PROBLEMS TO WORK ON =
**1)** Decide whether each statement agrees with the text on mind-theoretic planning below, answering yes or no and quoting the deciding words from it. (a) B3RTDP extends the Real-Time Dynamic Programming approach. (b) The MTP system treats mind-theoretic reasoning as a planning problem with full observability. (c) Each Mental State Situation is made of stacks of POMDP models.
**2)** Using the text on mind-theoretic planning below, answer each question:
(a) Which award supported this work?
(b) What function is combined with the forward model into the POMDP?
(c) What is the mechanism for taking advantage of early action convergence called?

PAGE =

Mind-Theoretic Planning

The MTP system frames the problem of mind-theoretic reasoning as a planning problem with mixed observability. A predictive forward model of others’ behavior is computed by creating a set of Mental State Situations (MSS), each composed of stacks of Markov Decision Process (MDP) models whose solutions provide approximations of anticipated rational actions and reactions of that agent. This forward model, in addition to a perceptual-range limiting observation function, is combined into a Partially Observable MDP (POMDP). The presented MTP approach increases computational efficiency by taking advantage of approximation methods offered by a novel POMDP solver B3RTDP as well as leveraging value functions at various levels of the MSS as heuristics for value functions at higher levels. This work was supported by an ONR MURI 6 Award N00014-07-1-0749

For the purpose of creating an efficient MTP system, a novel general-purpose online POMDP solver B3RTDP was developed; this planner extends the Real-Time Dynamic Programming (RTDP) approach to solving POMDPs. By using a bounded value function representation, we are able to apply a novel approach to pruning the belief-action search graph and maintain a Convergence Frontier, a novel mechanism for taking advantage of early action convergence, which can greatly improve RTDP search time.

STORED ROWS =
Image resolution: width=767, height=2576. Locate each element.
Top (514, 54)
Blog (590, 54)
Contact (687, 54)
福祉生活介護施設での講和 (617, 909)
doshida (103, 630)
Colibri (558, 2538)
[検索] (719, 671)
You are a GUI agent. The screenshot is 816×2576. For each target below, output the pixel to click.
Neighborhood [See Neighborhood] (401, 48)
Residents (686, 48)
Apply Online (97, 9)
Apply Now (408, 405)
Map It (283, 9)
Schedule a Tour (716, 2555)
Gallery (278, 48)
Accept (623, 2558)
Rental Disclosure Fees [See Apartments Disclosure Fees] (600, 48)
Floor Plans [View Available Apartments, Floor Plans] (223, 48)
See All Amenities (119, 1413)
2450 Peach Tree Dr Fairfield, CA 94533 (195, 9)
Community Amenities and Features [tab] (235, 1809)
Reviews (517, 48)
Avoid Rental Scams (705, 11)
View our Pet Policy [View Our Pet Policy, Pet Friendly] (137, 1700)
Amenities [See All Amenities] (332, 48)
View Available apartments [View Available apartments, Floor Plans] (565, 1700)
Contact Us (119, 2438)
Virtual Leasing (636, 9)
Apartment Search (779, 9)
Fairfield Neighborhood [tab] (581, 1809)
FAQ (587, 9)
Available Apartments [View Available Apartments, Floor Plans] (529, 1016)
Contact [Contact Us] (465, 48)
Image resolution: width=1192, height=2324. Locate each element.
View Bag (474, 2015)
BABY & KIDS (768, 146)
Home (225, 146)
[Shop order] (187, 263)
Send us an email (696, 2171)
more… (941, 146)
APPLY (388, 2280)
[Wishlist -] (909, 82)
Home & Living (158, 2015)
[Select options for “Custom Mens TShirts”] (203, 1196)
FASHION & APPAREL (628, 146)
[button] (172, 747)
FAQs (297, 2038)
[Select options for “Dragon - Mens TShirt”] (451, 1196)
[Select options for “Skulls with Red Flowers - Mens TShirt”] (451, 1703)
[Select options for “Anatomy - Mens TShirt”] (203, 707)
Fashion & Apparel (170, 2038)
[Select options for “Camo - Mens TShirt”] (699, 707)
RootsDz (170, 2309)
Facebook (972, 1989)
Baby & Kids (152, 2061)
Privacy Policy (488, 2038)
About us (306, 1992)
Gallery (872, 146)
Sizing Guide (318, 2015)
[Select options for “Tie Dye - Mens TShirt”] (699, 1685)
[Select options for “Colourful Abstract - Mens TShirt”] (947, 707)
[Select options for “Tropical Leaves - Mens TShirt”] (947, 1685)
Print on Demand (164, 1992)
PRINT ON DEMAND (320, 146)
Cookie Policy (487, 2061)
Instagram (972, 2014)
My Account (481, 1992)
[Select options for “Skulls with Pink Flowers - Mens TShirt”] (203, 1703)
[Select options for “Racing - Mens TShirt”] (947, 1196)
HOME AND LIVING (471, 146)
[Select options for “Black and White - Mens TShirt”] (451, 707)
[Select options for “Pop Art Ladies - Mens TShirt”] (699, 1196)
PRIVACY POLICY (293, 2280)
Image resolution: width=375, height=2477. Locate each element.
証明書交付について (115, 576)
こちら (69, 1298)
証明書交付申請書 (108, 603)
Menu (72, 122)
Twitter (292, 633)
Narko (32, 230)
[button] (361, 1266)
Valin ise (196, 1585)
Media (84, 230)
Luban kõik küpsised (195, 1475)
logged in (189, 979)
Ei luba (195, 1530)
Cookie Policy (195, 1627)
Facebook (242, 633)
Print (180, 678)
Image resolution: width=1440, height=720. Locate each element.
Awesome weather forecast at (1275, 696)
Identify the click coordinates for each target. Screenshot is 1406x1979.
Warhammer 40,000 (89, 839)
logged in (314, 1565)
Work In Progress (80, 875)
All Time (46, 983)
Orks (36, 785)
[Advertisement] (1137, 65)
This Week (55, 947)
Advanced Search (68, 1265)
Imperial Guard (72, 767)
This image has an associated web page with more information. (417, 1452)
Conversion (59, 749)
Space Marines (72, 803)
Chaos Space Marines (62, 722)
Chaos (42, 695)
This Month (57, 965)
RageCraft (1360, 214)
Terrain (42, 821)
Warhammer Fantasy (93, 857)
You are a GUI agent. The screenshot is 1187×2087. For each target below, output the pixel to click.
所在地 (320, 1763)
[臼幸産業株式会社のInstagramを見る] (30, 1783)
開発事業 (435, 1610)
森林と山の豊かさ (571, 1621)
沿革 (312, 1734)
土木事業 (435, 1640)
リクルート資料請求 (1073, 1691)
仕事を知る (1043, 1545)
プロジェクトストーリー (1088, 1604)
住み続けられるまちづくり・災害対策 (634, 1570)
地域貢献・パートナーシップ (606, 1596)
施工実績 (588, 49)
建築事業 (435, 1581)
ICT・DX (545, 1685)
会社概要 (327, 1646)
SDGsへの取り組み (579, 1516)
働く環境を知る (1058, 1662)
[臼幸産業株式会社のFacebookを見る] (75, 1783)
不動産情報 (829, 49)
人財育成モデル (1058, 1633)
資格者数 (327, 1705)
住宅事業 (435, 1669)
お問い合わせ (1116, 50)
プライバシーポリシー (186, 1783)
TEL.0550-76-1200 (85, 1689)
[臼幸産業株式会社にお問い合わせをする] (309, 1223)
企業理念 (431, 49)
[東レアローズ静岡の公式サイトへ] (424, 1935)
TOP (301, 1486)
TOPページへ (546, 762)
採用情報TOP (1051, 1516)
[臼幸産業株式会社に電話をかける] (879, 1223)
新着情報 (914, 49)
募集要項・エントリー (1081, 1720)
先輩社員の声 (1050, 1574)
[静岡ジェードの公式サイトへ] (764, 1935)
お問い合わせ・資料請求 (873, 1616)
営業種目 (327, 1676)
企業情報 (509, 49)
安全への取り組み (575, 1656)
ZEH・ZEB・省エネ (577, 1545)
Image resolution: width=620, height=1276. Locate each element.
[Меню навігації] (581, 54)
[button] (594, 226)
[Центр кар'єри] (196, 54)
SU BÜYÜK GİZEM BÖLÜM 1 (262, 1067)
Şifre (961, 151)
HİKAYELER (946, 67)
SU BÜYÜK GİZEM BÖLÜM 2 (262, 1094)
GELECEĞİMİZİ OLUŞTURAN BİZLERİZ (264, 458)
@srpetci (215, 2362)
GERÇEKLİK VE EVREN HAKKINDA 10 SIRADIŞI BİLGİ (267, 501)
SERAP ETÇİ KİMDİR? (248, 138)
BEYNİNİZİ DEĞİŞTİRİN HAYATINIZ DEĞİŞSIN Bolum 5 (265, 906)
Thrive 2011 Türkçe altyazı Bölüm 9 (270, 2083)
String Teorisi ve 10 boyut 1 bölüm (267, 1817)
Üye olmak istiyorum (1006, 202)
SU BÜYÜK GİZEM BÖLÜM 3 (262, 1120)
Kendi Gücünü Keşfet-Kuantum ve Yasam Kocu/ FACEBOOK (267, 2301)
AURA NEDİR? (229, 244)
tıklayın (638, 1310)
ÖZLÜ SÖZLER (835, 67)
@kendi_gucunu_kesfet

THE REPLIES =
**1)**
(a) Yes: "this planner extends the Real-Time Dynamic Programming (RTDP) approach to solving POMDPs"
(b) No: "as a planning problem with mixed observability"
(c) No: "each composed of stacks of Markov Decision Process (MDP) models"

**2)**
(a) ONR MURI 6 Award N00014-07-1-0749
(b) A perceptual-range limiting observation function
(c) A Convergence Frontier